The rent cap in Berlin also offers an object lesson in the rather different role that city governments might play in the UK in empowering local citizens concerned with basic issues such as housing, education and jobs. The emergence of municipal political movements across Europe in cities such as Barcelona, Madrid, Messina and Naples provides fertile new ground for progressive and, in some cases, radical political alternatives that involve citizens in the day-to-day running of their cities.

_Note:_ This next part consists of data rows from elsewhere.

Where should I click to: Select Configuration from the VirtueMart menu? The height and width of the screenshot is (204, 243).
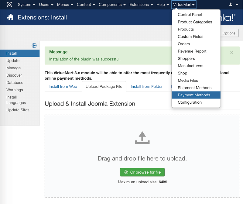(190, 102)
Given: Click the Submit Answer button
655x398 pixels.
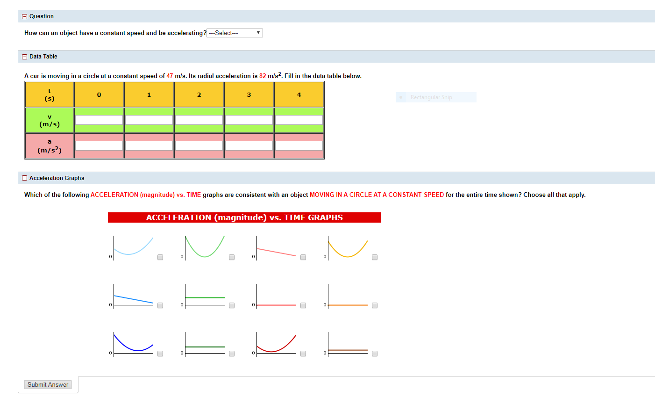Looking at the screenshot, I should [48, 384].
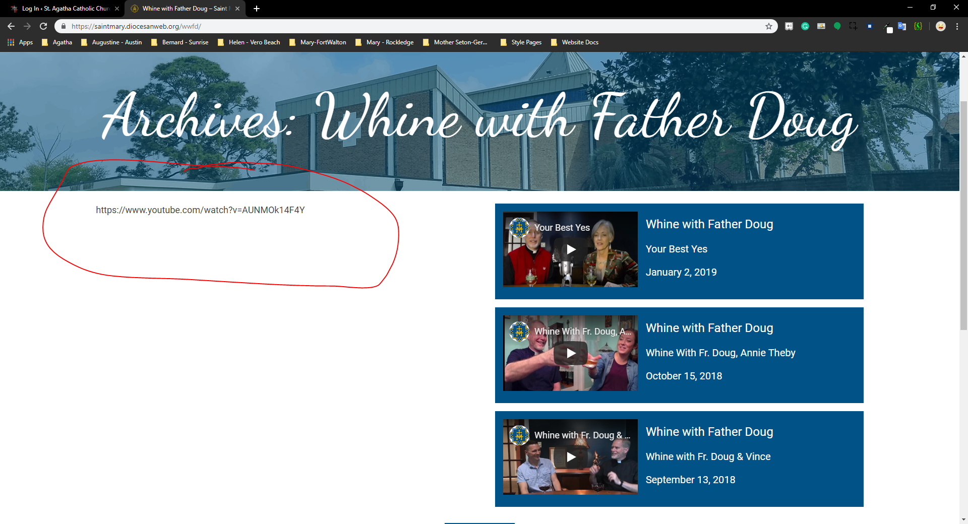Click the Grammarly extension icon
The image size is (968, 524).
[805, 26]
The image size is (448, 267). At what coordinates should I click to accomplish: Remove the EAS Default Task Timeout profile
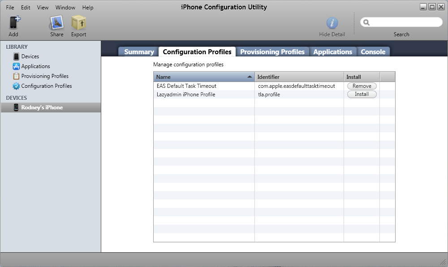click(x=362, y=86)
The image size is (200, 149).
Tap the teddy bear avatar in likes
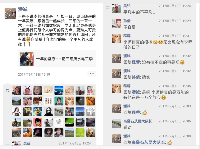(x=91, y=133)
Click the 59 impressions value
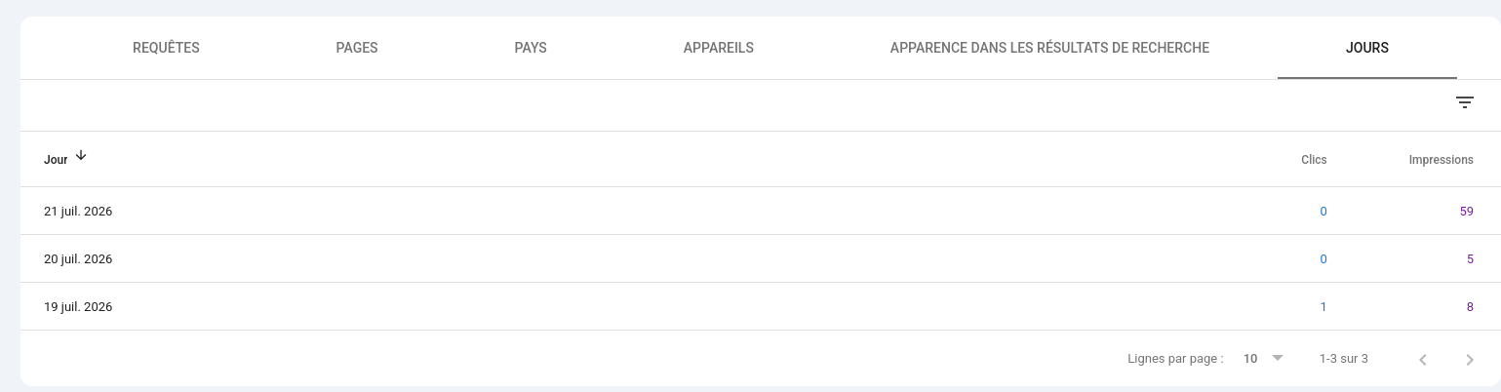 1466,212
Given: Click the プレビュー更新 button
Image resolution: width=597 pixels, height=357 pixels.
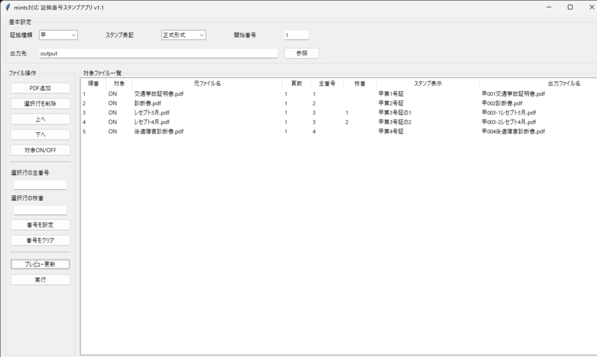Looking at the screenshot, I should click(x=40, y=264).
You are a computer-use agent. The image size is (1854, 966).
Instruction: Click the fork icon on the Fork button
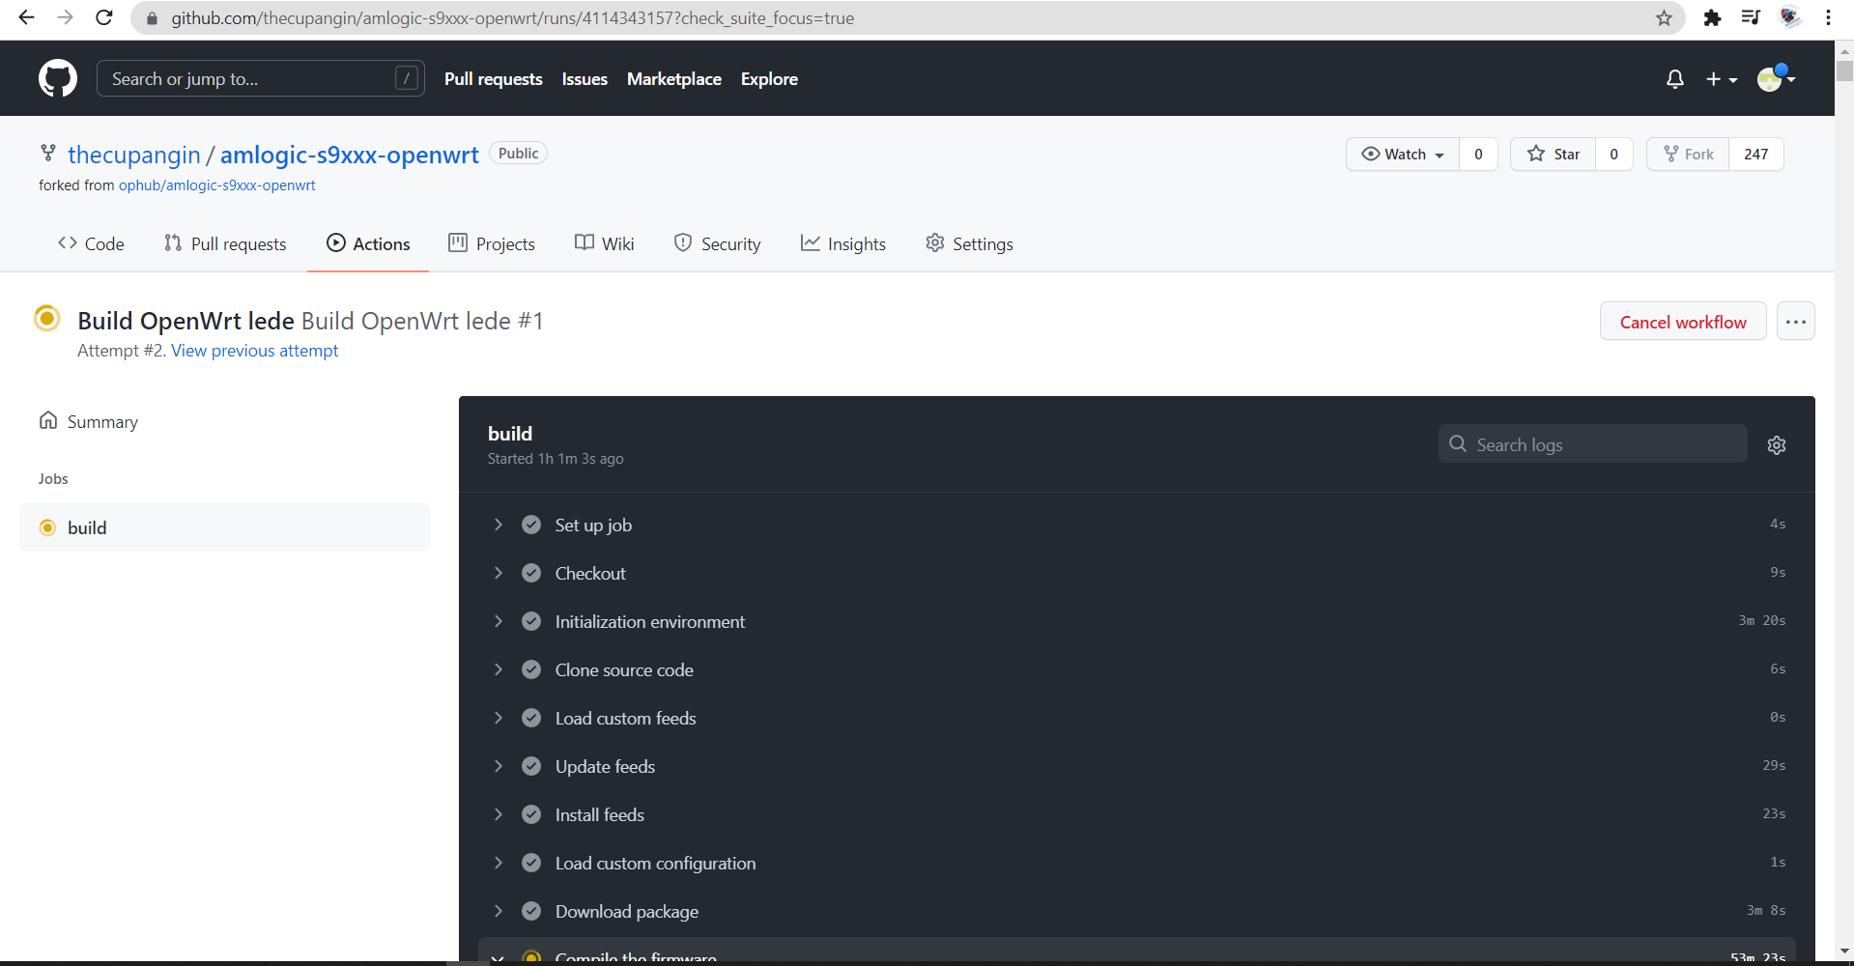click(1670, 154)
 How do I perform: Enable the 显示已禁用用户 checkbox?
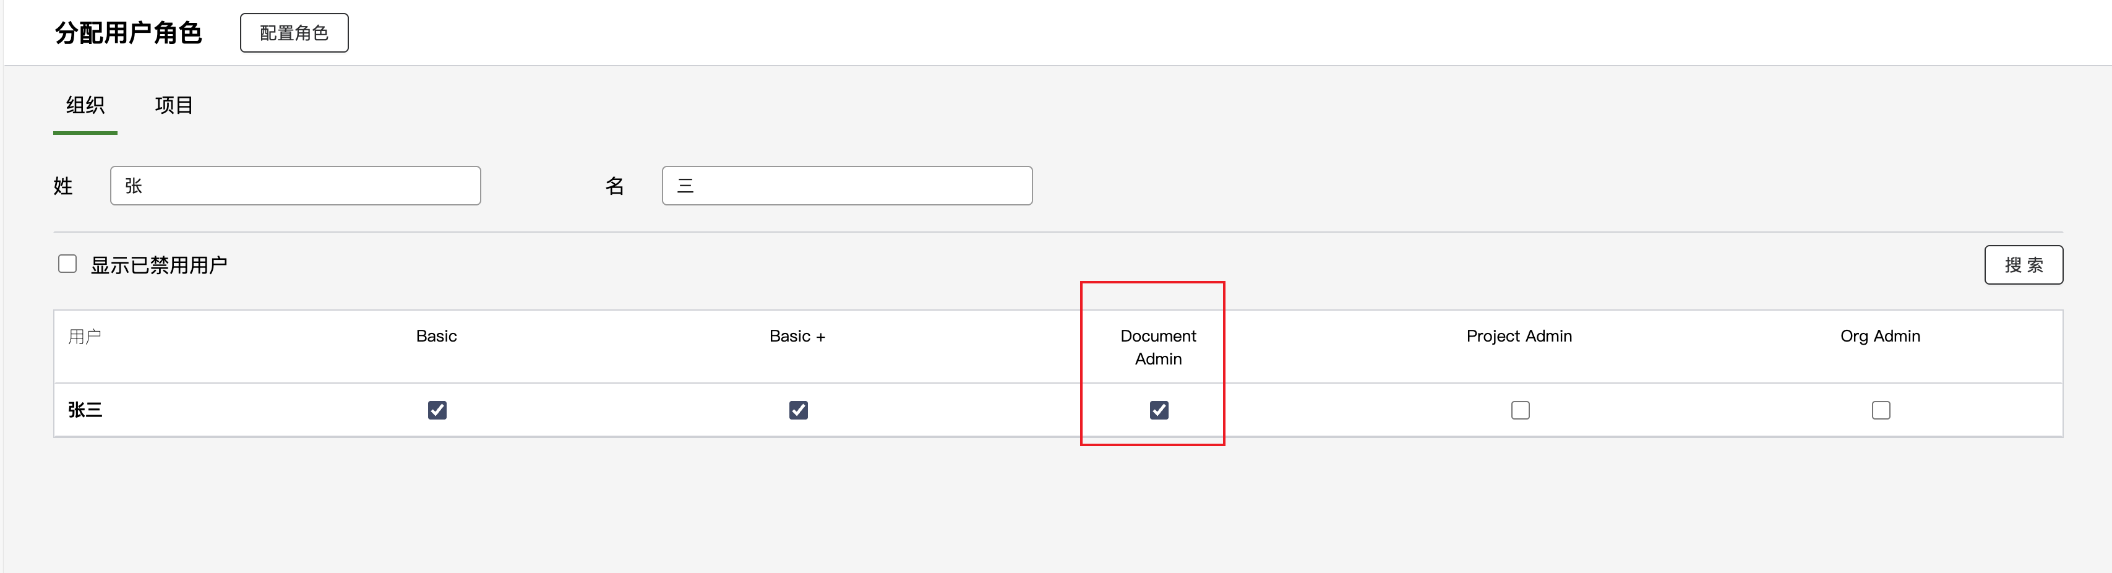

And yet, a note of caution is needed here. Commentators in the UK have a tendency to romanticise developments in Germany in the absence of meaningful change in Britain. The rent cap has many detractors in Germany, including landlords’ associations, who have argued that the cap will only lead to housing shortages and scare off investors. Their attempts to halt the second stage of the new legislation were rejected by the German constitutional court in October. The court is expected, however, to weigh in on the issue in the new year, and some tenancies have reportedly included a “shadow” rent, offsetting the amount lost due to the cap in anticipation that the law will be struck down.
A rent cap should not be seen as a panacea. As Andrej Holm reminds us, such a policy must be used to stimulate a return to “socially oriented” housing construction and generate a wider conversation around land allocation and non-profit property policies. The efforts by local campaigners in Berlin to secure a referendum on the socialisation of apartments owned by private housing associations shows that the such a conversation has already begun in the city. This is a conversation that cities in the UK – whether it is about rent caps or public housing – urgently need to have.